In truth I would willingly now abandon this charge about the statues, to have you admit to me, what would be most honourable to you, that the agriculturists contributed this money for a statue to do you honour, of their own free will. Grant me this. In a moment you cut from under your feet the principal part of your defence. For then you will not be able to say that the agriculturists were angry with and enemies to you. O singular cause; O miserable and ruinous defence; for the defendant, and he too a defendant who has been praetor in Sicily, to be unwilling to receive an admission from his accuser that the agriculturists erected him a statue of their own free will, that they have a good opinion of him, that they are his friends, that they desire his safety! He is afraid of your believing this, for he is overwhelmed with the evidence given against him by the agriculturists.
I will avail myself of what is granted to me; at all events you must judge that those men, who, as he himself wishes it to be believed, are most hostile to him, did not contribute money for his honour and for his monuments of their own free will. And that this may be most easily understood, ask any one you please of the witnesses whom I shall produce, who are witnesses from Sicily, whether a Roman citizen or a Sicilian, and one too who appears most hostile to you, who says that he has been plundered by you, whether he contributed anything in his own name to the statue? You will not find one man to deny it In truth they all contributed.

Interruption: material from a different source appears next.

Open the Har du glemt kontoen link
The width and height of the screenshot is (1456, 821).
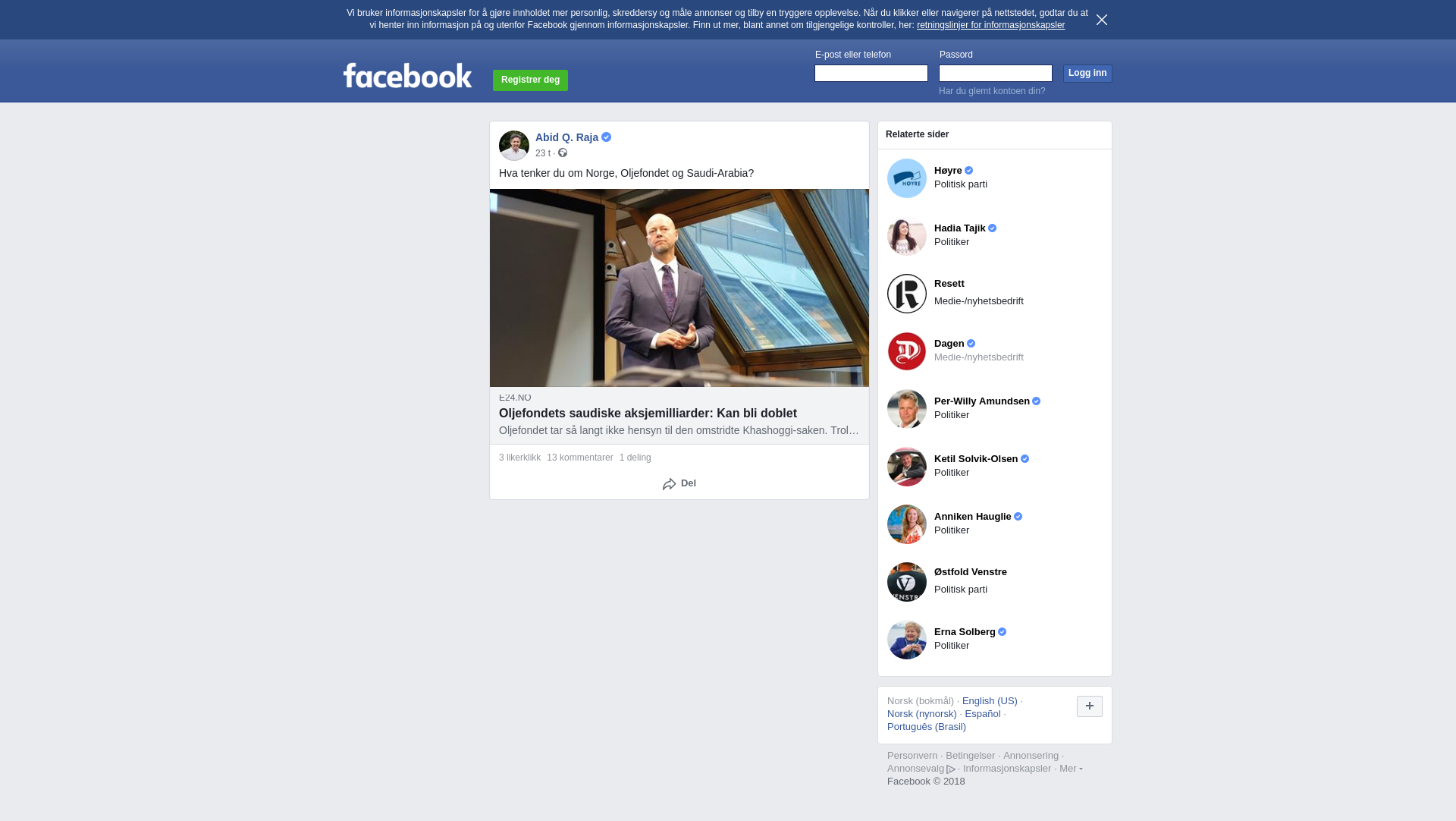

Do you think then that any one will doubt that he who ought to be most hostile to you, who has received the severest injuries from you, paid money on account of a statue to you because he was compelled by violence and authoritative command, not out of kindness and by his own free will? And I have neither counted up, nor been able to count, O judges, the amount of this money, which is very large, and which has been most shamelessly extorted from unwilling men, so as to estimate how much was extorted from agriculturists, how much from traders who trade at Syracuse, at Agrigentum, at Panormus, at Lilybaeum; since you see by even his own confession that it was extorted from most unwilling contributors.